2nd February 2023
For many, Spain is a veggie patch. In the 60s, with the opening of Franco’s dictatorship to the European market, engineers planned a gigantic project to transfer water from the Tagus River to the Segura river, 260 km southeast, in a more suitable land for farming. Nowadays, it is almost dry, so the Government has got to set an ecological flow in Tagus to maintain its ecosystem function – which will reduce water transfer. Ecologists celebrate it as it has been mandatory by European law since 2000, but farmers claim it will bring economic and job losses.
Before the government set an ecological flow in Tagus river More water was diverted to farming than left on its natural course; it was allowed to transfer up to 650 hm3, while the river basin capacity was 800 hm3. So now, Two dams where the canal begins have three times less water than when engineers planned it.
Miguel Angel Hernández from Ecologistas en Acción Toledo (Ecologist in Action) recognises it was done when Spain was not in water scarcity, and there was no big environmental concern, «However, it is fair to say that the law had restrictions allowed to transfer and in the last year only has been transferred around 300hm3.
«The Tagus-Segura transfer was oversized, but the ecological flow follows scientific advise, so once it is guaranteed, we could transfer the rest.»
The agricultural sector in that area of Spain has a crucial role in the economy and employment. Lately, it has grown without control, and it has had ecological consequences as the ecocide in Mar Menor.

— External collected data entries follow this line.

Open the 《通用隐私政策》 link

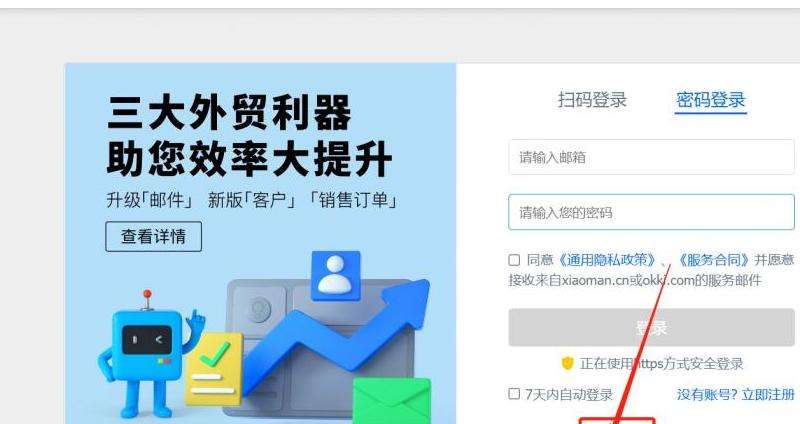click(x=606, y=260)
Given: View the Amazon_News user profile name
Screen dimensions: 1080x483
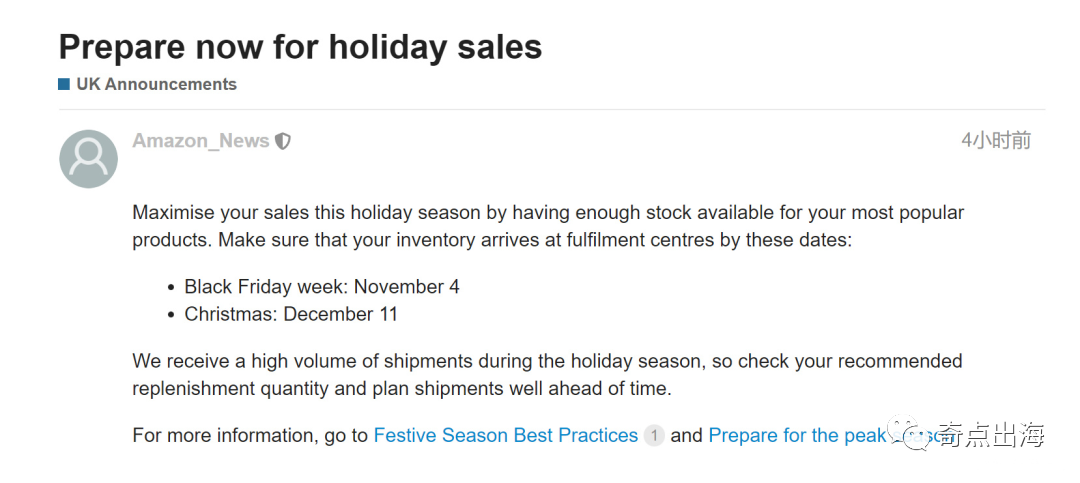Looking at the screenshot, I should [200, 141].
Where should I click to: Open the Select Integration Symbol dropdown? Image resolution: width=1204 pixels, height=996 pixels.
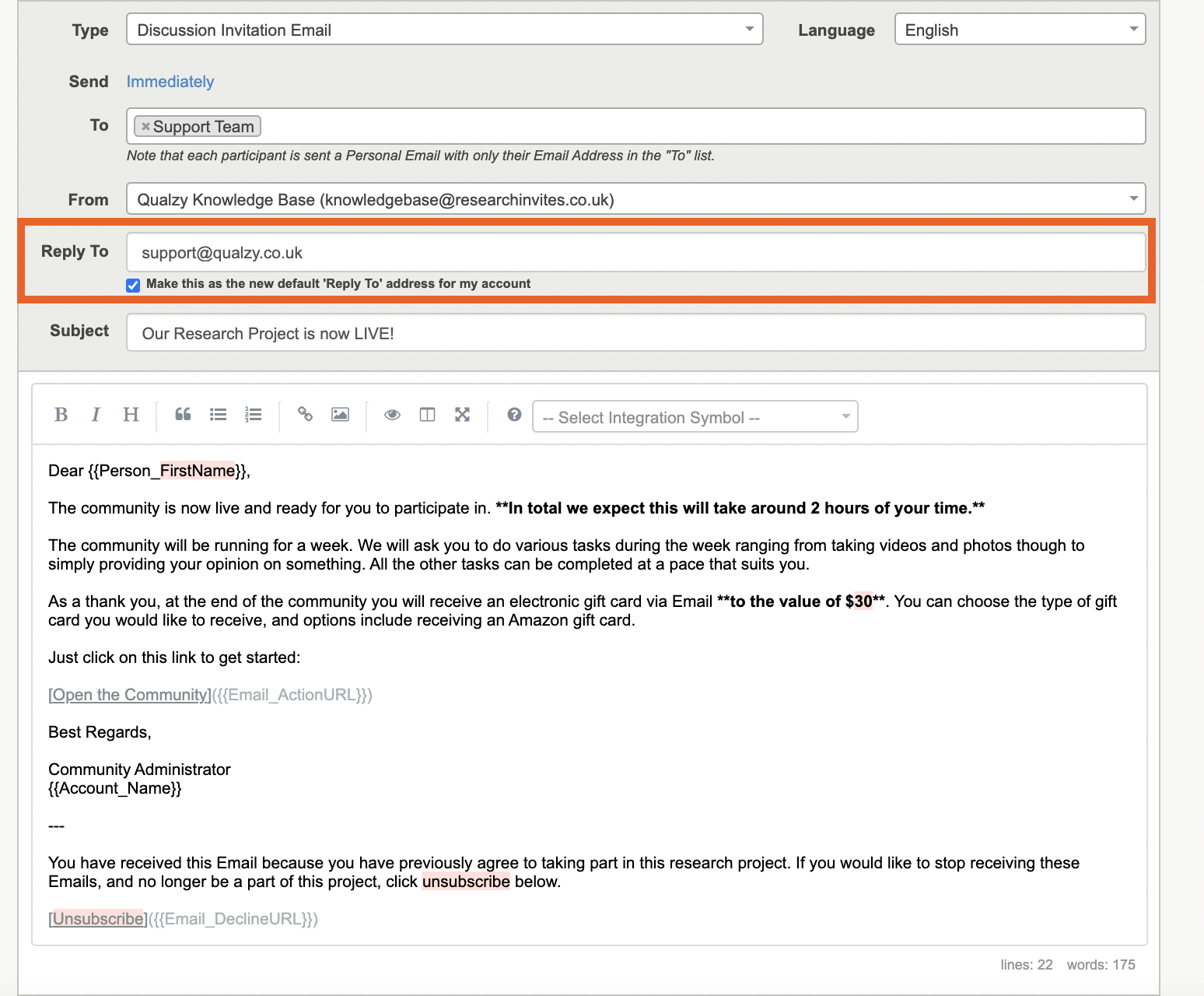(695, 417)
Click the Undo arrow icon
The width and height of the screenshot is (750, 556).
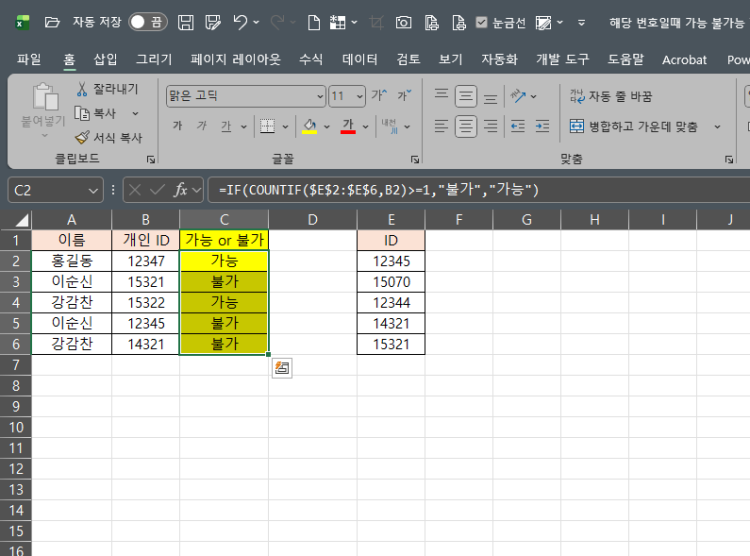click(x=240, y=21)
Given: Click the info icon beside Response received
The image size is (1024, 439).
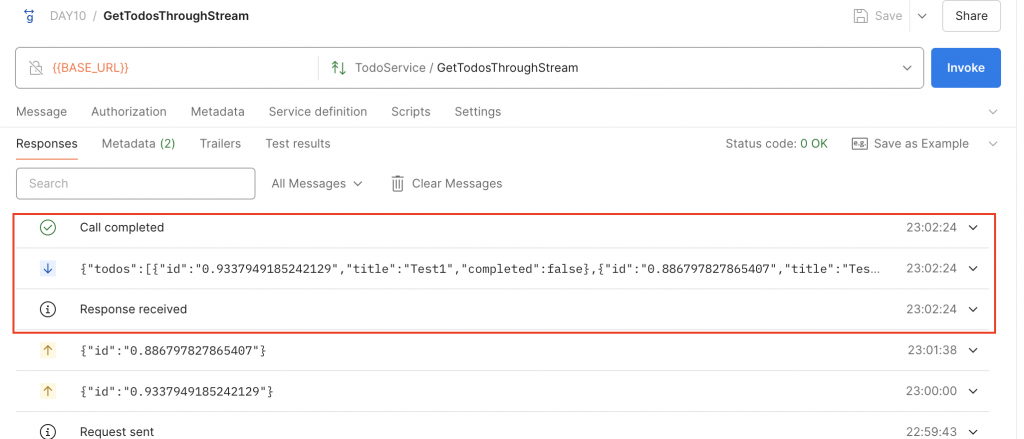Looking at the screenshot, I should click(x=48, y=309).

Farmers say it will put jobs at risk
On the other shore are the farmers, who complain because they need water for their fields. According to a farmer union, just Almeria, a province with vast vegetable production, will lose 15,000 jobs and 5.7bn €. They organised several demonstrations to claim solutions.
On one hand, the Government proposes nature-based solutions as Granada has for water administration, however the most heard option is desalinated water, although it has its issues, such as the brine, which contaminates the surroundings and the huge energy demand, which is not guaranteed to come from renewable sources and will peak the price. Andrés Góngora, general secretary of the farmers union in Almeria, COAG, says they are paying virtually the most expensive water in Spain.
«At the moment, the desalinated water was over the euro due to the reductions in the water transferred. Therefore, if there is no public support, it will probably reach over 1.5€.
«It is simply unaffordable for the farmers if they have to pay the price on their own.»
The central Government said they are working on setting a price cap. However, WWF Spain thinks farmers don’t pay the real cost, and they recall that water demand has increased much more than expected. Alberto Fernández, Water Program officer, says farmer corporations can pay more for the private use they do over a public service as the water is, «The water from the Tagus cost 0.17€, which is a very attractive price, but others farmers have been able to pay up to a euro.
«However, it is essential they recognise it is mandatory to maintain the ecological flow in the Tagus, which is something scientific.»
The key is maintaining Tagus’s birthplace in pristine conditions and allowing it to be a major river in the Iberian peninsula. Otherwise, it might fade out along its course to Lisboa.